> _Aim_
Please say in which direction, according to the Boyer-Moore notes, the algorithm compares the pattern with the text.

> _Selected passage_
Boyer-Moore Algorithm for String Searching

Author

Your Name

Published

February 8, 2025

Introduction

String searching is a fundamental problem in computer science with applications in text editing, bioinformatics, web search, and more. Given a text \(T\) and a pattern \(P\), the goal is to find all occurrences of \(P\) within \(T\). The Boyer-Moore algorithm is an efficient string searching algorithm known for its good performance in practice, often outperforming simpler algorithms like naive string searching or even Knuth-Morris-Pratt (KMP) in many real-world scenarios.

These notes will explore the Boyer-Moore algorithm, focusing on the heuristics that make it efficient. We will discuss the core ideas, the "Bad Character Rule" and the "Good Suffix Rule", and consider some implementation details.

Boyer-Moore Algorithm

The Boyer-Moore algorithm distinguishes itself from simpler string searching algorithms by employing two key strategies:

  • Right-to-Left Comparison: Unlike naive algorithms that compare the pattern from left to right, Boyer-Moore starts comparing the pattern with the text from right to left within a potential match window.

  • Shift Heuristics: Boyer-Moore utilizes precomputed tables based on the pattern to determine how much to shift the pattern in case of a mismatch or a match. These shifts are crucial for skipping sections of the text and achieving efficiency.

> _Given information_
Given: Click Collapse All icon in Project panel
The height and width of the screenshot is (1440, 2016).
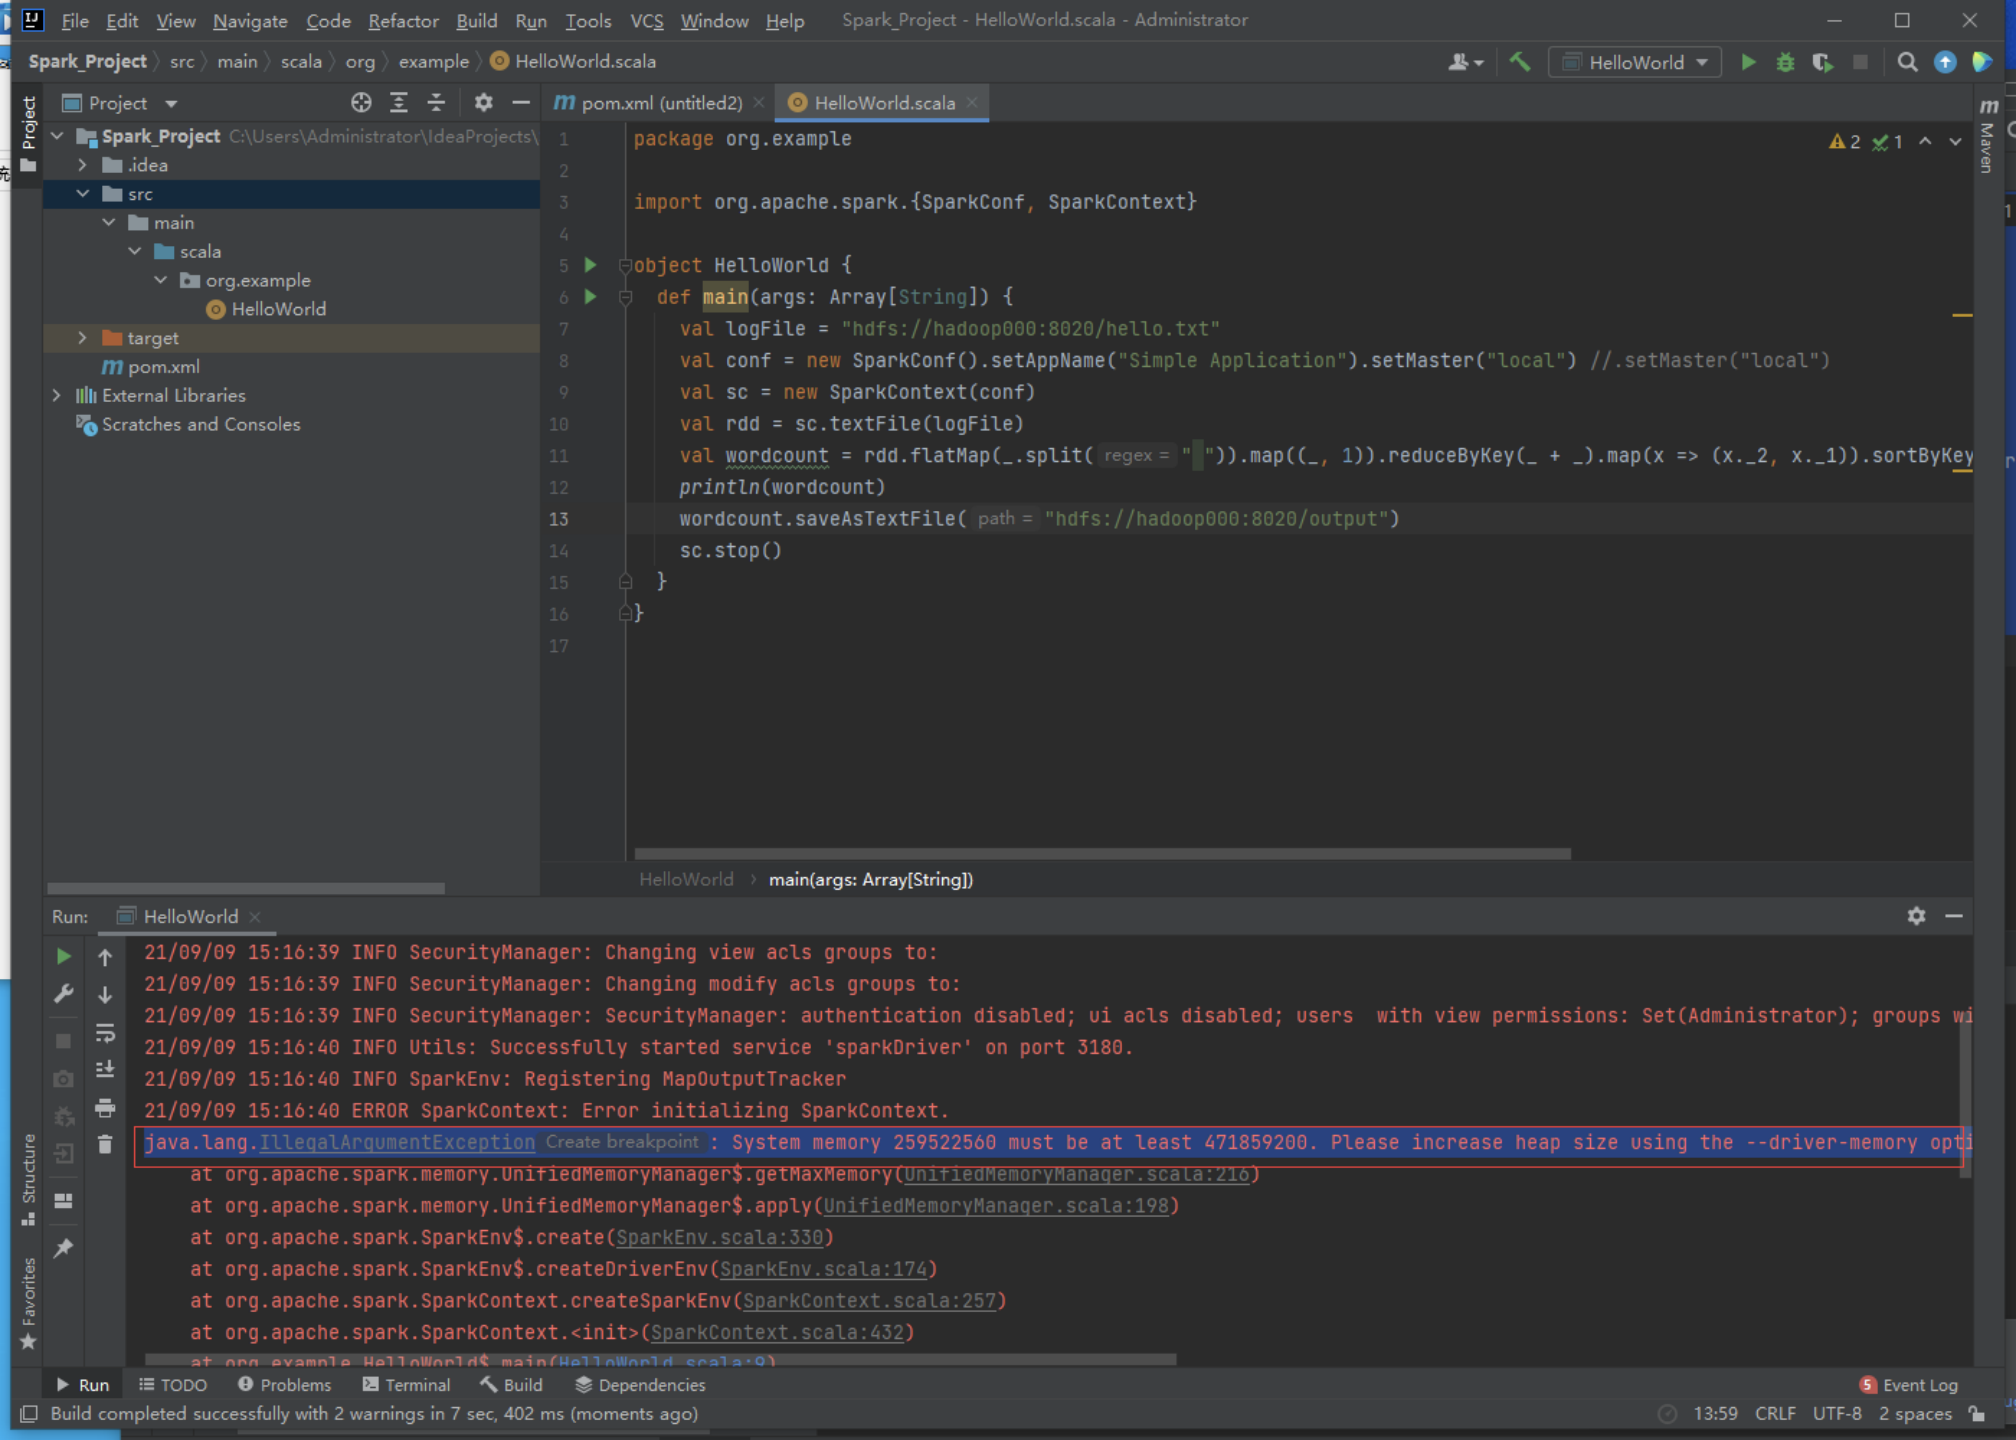Looking at the screenshot, I should coord(436,103).

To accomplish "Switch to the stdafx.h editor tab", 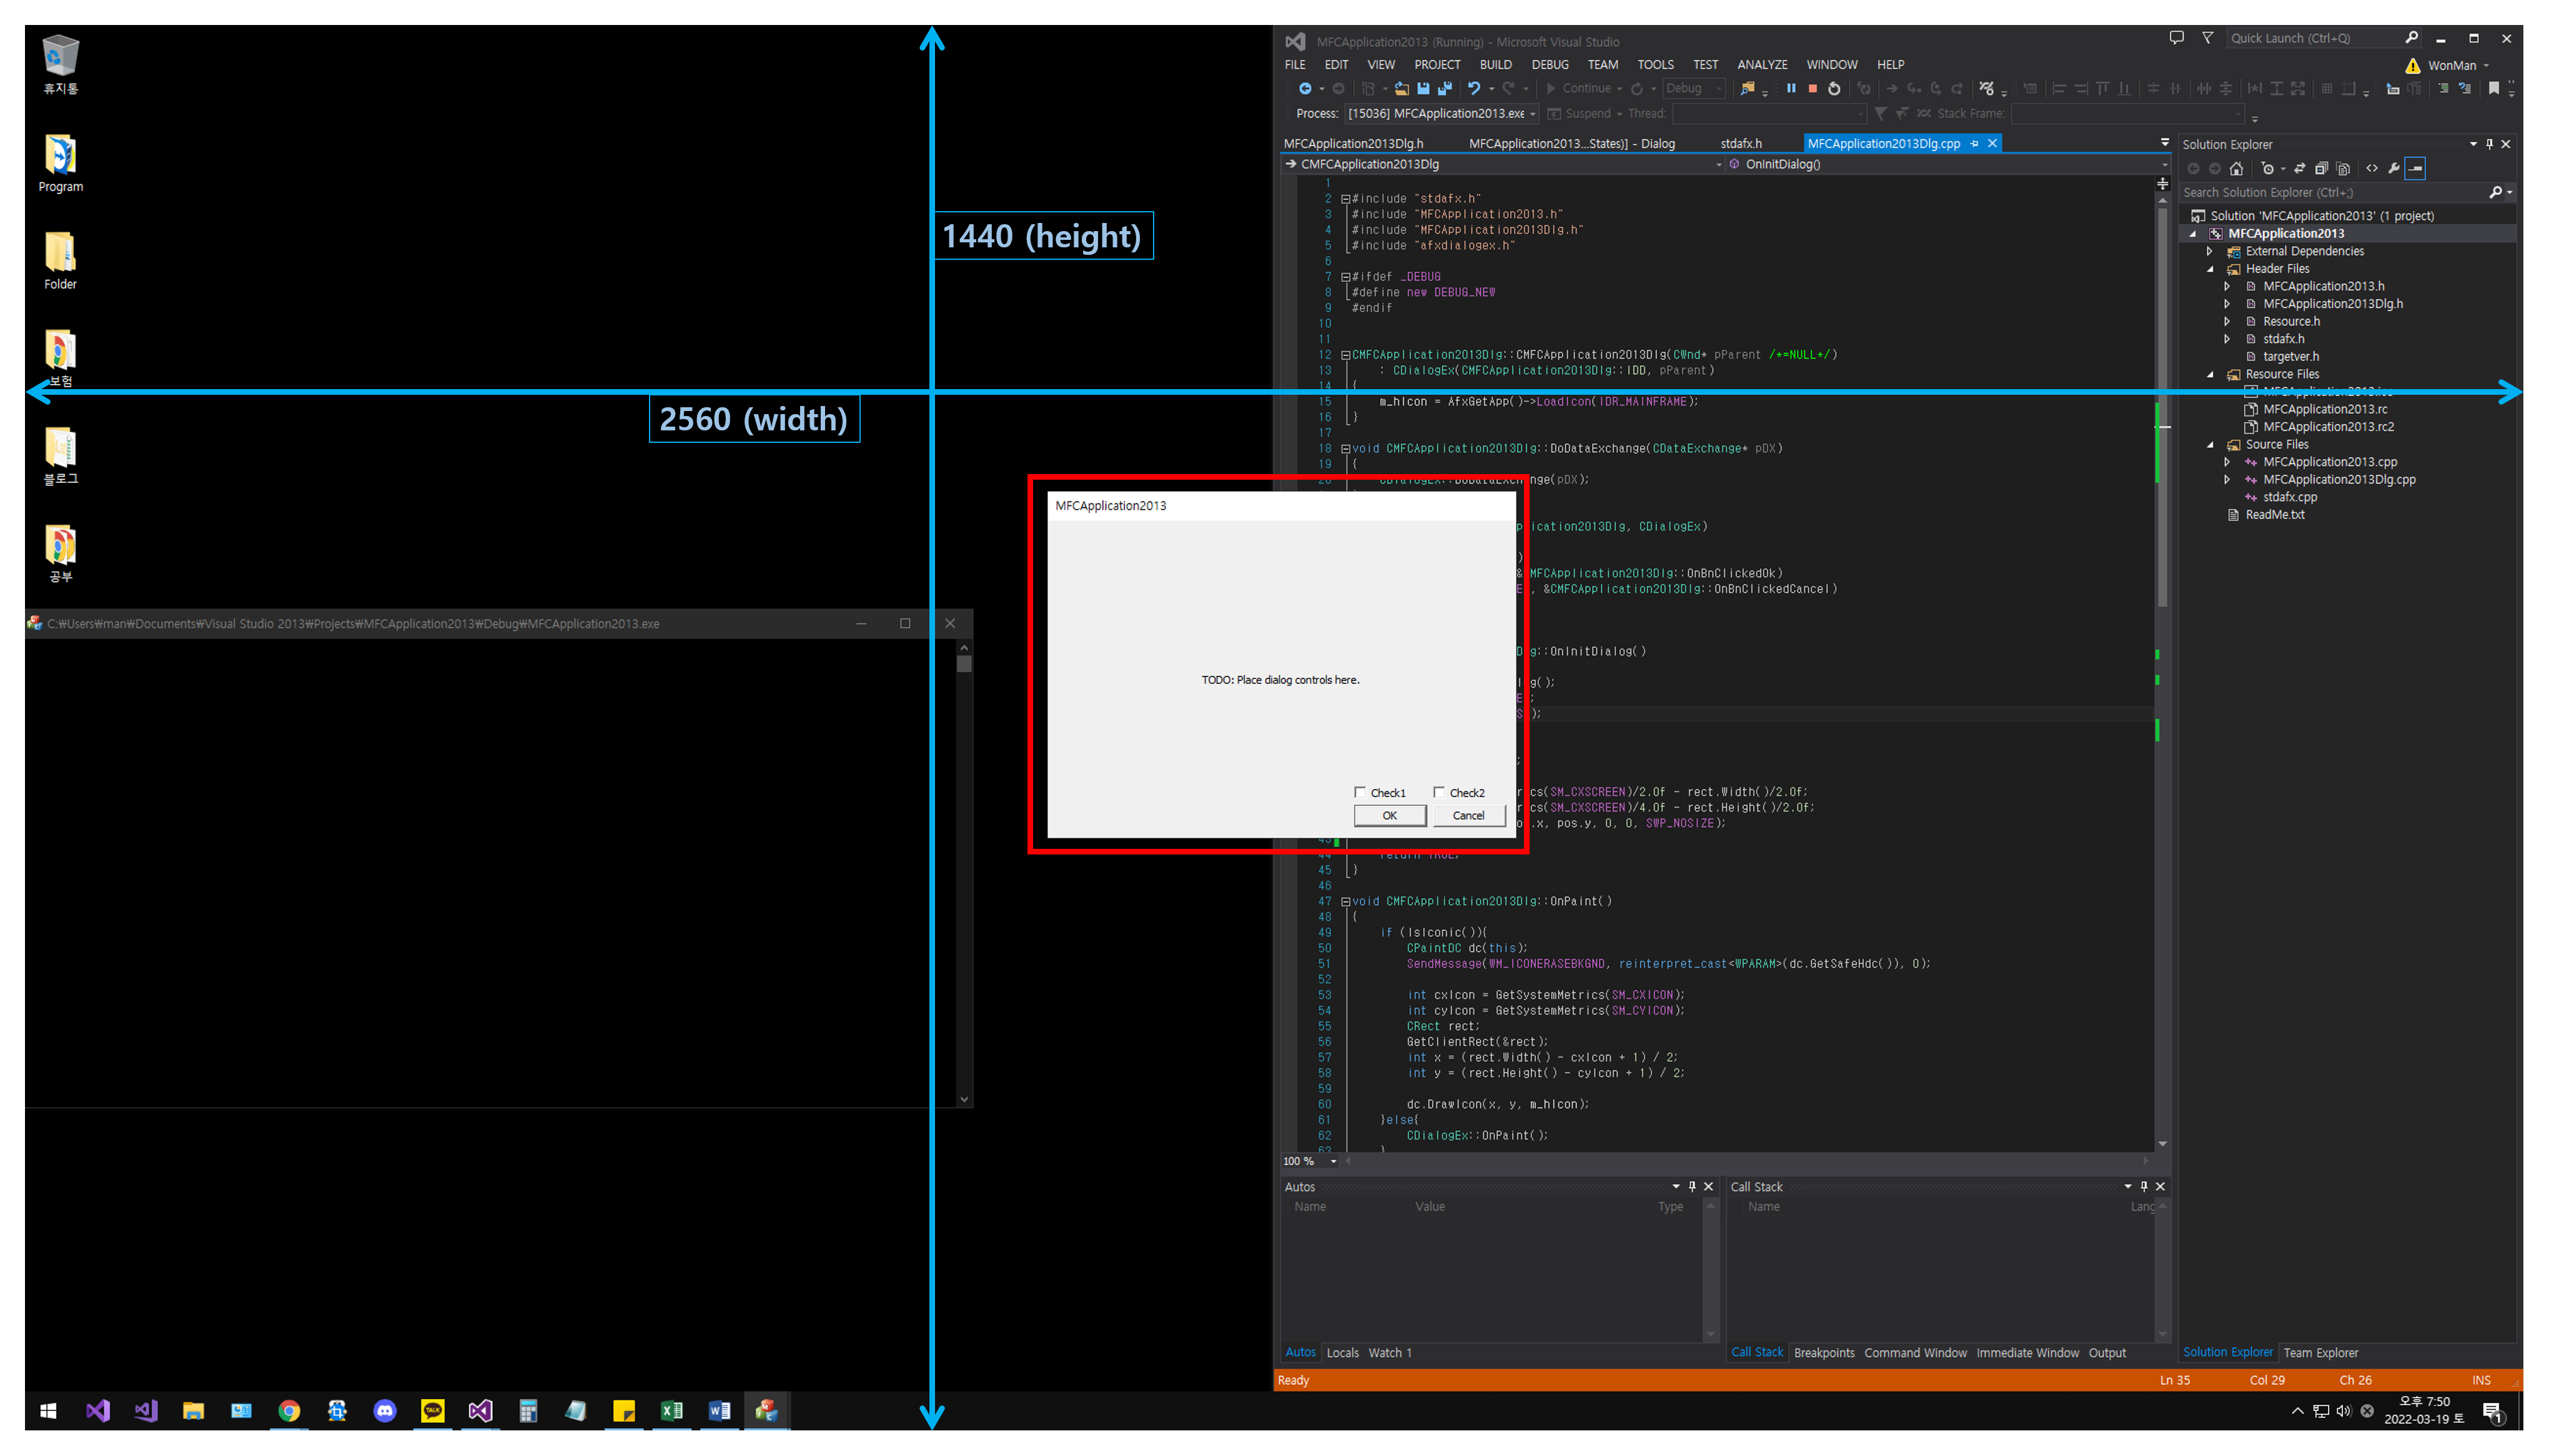I will [1741, 144].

> _Answer to this problem_
From right to left within a potential match window.